YOUR INSTRUCTIONS: Could you output the complete listing given below exactly?

INPUT DATA:
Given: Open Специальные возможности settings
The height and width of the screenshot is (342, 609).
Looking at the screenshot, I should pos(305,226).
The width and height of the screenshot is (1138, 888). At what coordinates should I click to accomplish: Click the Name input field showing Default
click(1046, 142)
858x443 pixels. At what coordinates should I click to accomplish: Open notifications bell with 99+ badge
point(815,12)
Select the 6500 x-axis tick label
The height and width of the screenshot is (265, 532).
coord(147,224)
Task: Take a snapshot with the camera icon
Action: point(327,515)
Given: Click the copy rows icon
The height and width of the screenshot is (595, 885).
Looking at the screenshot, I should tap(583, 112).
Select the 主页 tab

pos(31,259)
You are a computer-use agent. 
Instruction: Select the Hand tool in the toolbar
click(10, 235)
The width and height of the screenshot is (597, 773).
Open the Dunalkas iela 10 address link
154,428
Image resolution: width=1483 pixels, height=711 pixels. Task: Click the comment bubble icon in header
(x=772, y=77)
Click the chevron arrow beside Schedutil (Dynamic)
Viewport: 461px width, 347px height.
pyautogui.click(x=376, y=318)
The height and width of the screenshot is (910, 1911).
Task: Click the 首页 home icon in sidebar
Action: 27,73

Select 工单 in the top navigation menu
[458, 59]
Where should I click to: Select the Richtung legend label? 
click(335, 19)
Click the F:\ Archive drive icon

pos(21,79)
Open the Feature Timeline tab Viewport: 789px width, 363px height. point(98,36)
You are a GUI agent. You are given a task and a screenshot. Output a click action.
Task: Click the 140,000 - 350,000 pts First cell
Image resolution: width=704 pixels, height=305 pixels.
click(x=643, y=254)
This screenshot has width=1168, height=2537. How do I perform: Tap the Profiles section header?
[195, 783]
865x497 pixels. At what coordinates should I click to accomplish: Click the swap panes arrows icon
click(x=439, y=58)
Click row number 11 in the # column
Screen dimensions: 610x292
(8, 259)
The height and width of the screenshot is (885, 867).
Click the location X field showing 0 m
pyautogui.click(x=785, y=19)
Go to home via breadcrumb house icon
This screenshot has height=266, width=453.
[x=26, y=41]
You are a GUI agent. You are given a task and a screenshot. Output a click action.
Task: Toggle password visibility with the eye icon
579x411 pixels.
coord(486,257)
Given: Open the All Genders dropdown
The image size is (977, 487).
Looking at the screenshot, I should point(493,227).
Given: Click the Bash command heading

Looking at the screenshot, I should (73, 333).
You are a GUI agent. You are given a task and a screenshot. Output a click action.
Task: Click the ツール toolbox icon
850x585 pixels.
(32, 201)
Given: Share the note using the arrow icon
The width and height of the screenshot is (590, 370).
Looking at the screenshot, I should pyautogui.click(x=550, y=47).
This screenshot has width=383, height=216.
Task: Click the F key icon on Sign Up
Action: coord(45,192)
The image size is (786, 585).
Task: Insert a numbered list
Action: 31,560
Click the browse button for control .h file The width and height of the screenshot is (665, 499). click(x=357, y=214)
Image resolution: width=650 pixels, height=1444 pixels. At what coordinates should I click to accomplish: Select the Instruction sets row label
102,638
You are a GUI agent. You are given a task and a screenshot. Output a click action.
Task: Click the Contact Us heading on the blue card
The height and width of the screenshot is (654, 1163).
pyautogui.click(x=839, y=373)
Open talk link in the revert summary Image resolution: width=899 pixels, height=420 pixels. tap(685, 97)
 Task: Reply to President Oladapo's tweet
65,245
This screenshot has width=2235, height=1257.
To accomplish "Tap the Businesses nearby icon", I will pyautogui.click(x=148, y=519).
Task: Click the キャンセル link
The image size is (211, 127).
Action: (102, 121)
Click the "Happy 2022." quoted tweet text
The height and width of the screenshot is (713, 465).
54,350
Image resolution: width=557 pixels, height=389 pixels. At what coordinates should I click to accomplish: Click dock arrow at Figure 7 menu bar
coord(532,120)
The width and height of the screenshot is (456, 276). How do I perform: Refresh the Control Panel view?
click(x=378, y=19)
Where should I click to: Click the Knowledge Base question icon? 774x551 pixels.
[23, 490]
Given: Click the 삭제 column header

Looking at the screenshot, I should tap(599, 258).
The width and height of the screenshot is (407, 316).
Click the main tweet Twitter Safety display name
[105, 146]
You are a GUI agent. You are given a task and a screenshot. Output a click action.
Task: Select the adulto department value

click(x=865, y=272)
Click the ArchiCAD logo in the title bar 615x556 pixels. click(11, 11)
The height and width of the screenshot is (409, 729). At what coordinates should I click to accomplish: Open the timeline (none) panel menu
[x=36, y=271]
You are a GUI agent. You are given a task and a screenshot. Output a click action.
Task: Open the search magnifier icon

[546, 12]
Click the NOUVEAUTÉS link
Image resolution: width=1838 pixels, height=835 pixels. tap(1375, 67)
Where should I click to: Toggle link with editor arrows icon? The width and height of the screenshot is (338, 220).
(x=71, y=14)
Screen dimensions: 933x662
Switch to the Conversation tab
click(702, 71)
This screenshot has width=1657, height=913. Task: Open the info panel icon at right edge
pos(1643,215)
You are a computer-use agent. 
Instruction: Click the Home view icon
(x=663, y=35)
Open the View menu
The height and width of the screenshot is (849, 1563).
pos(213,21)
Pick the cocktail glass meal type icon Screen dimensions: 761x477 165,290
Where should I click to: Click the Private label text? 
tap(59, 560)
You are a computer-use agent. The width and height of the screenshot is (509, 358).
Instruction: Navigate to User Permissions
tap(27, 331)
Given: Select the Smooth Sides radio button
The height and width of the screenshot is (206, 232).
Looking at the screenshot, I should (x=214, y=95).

YOUR SOLUTION:
Given: Open Специальные возможности settings
The height and width of the screenshot is (342, 609).
Looking at the screenshot, I should pos(305,226).
The width and height of the screenshot is (1138, 888). At what coordinates should I click to accomplish: Click the Name input field showing Default
click(1046, 142)
858x443 pixels. At what coordinates should I click to accomplish: Open notifications bell with 99+ badge
point(815,12)
Select the 6500 x-axis tick label
The height and width of the screenshot is (265, 532).
coord(147,224)
Task: Take a snapshot with the camera icon
Action: point(327,515)
Given: Click the copy rows icon
The height and width of the screenshot is (595, 885).
Looking at the screenshot, I should tap(583, 112).
Select the 主页 tab

pos(31,259)
You are a computer-use agent. 
Instruction: Select the Hand tool in the toolbar
click(10, 235)
The width and height of the screenshot is (597, 773).
Open the Dunalkas iela 10 address link
154,428
Image resolution: width=1483 pixels, height=711 pixels. Task: Click the comment bubble icon in header
(x=772, y=77)
Click the chevron arrow beside Schedutil (Dynamic)
Viewport: 461px width, 347px height.
pyautogui.click(x=376, y=318)
The height and width of the screenshot is (910, 1911).
Task: Click the 首页 home icon in sidebar
Action: 27,73

Select 工单 in the top navigation menu
[458, 59]
Where should I click to: Select the Richtung legend label? 
click(335, 19)
Click the F:\ Archive drive icon

pos(21,79)
Open the Feature Timeline tab Viewport: 789px width, 363px height. point(98,36)
You are a GUI agent. You are given a task and a screenshot. Output a click action.
Task: Click the 140,000 - 350,000 pts First cell
Image resolution: width=704 pixels, height=305 pixels.
click(x=643, y=254)
This screenshot has width=1168, height=2537. How do I perform: Tap the Profiles section header?
[195, 783]
865x497 pixels. At what coordinates should I click to accomplish: Click the swap panes arrows icon
click(x=439, y=58)
Click row number 11 in the # column
Screen dimensions: 610x292
(8, 259)
The height and width of the screenshot is (885, 867).
Click the location X field showing 0 m
pyautogui.click(x=785, y=19)
Go to home via breadcrumb house icon
This screenshot has height=266, width=453.
[x=26, y=41]
You are a GUI agent. You are given a task and a screenshot. Output a click action.
Task: Toggle password visibility with the eye icon
579x411 pixels.
coord(486,257)
Given: Open the All Genders dropdown
The image size is (977, 487).
Looking at the screenshot, I should point(493,227).
Given: Click the Bash command heading

Looking at the screenshot, I should (73, 333).
You are a GUI agent. You are given a task and a screenshot. Output a click action.
Task: Click the ツール toolbox icon
850x585 pixels.
(32, 201)
Given: Share the note using the arrow icon
The width and height of the screenshot is (590, 370).
Looking at the screenshot, I should pyautogui.click(x=550, y=47).
This screenshot has width=383, height=216.
Task: Click the F key icon on Sign Up
Action: coord(45,192)
The image size is (786, 585).
Task: Insert a numbered list
Action: 31,560
Click the browse button for control .h file The width and height of the screenshot is (665, 499). click(x=357, y=214)
Image resolution: width=650 pixels, height=1444 pixels. At what coordinates should I click to accomplish: Select the Instruction sets row label
102,638
You are a GUI agent. You are given a task and a screenshot. Output a click action.
Task: Click the Contact Us heading on the blue card
The height and width of the screenshot is (654, 1163).
pyautogui.click(x=839, y=373)
Open talk link in the revert summary Image resolution: width=899 pixels, height=420 pixels. tap(685, 97)
 Task: Reply to President Oladapo's tweet
65,245
This screenshot has width=2235, height=1257.
To accomplish "Tap the Businesses nearby icon", I will pyautogui.click(x=148, y=519).
Task: Click the キャンセル link
The image size is (211, 127).
Action: (102, 121)
Click the "Happy 2022." quoted tweet text
The height and width of the screenshot is (713, 465).
54,350
Image resolution: width=557 pixels, height=389 pixels. At what coordinates should I click to accomplish: Click dock arrow at Figure 7 menu bar
coord(532,120)
The width and height of the screenshot is (456, 276). How do I perform: Refresh the Control Panel view?
click(x=378, y=19)
Where should I click to: Click the Knowledge Base question icon? 774x551 pixels.
[23, 490]
Given: Click the 삭제 column header

Looking at the screenshot, I should tap(599, 258).
The width and height of the screenshot is (407, 316).
Click the main tweet Twitter Safety display name
[105, 146]
You are a GUI agent. You are given a task and a screenshot. Output a click action.
Task: Select the adulto department value

click(x=865, y=272)
Click the ArchiCAD logo in the title bar 615x556 pixels. click(11, 11)
The height and width of the screenshot is (409, 729). At what coordinates should I click to accomplish: Open the timeline (none) panel menu
[x=36, y=271]
You are a GUI agent. You are given a task and a screenshot. Output a click action.
Task: Open the search magnifier icon

[546, 12]
Click the NOUVEAUTÉS link
Image resolution: width=1838 pixels, height=835 pixels. tap(1375, 67)
Where should I click to: Toggle link with editor arrows icon? The width and height of the screenshot is (338, 220).
(x=71, y=14)
Screen dimensions: 933x662
Switch to the Conversation tab
click(702, 71)
This screenshot has width=1657, height=913. Task: Open the info panel icon at right edge
pos(1643,215)
You are a computer-use agent. 
Instruction: Click the Home view icon
(x=663, y=35)
Open the View menu
The height and width of the screenshot is (849, 1563).
pos(213,21)
Pick the cocktail glass meal type icon Screen dimensions: 761x477 165,290
Where should I click to: Click the Private label text? 
tap(59, 560)
You are a computer-use agent. The width and height of the screenshot is (509, 358).
Instruction: Navigate to User Permissions
tap(27, 331)
Given: Select the Smooth Sides radio button
The height and width of the screenshot is (206, 232).
Looking at the screenshot, I should (x=214, y=95).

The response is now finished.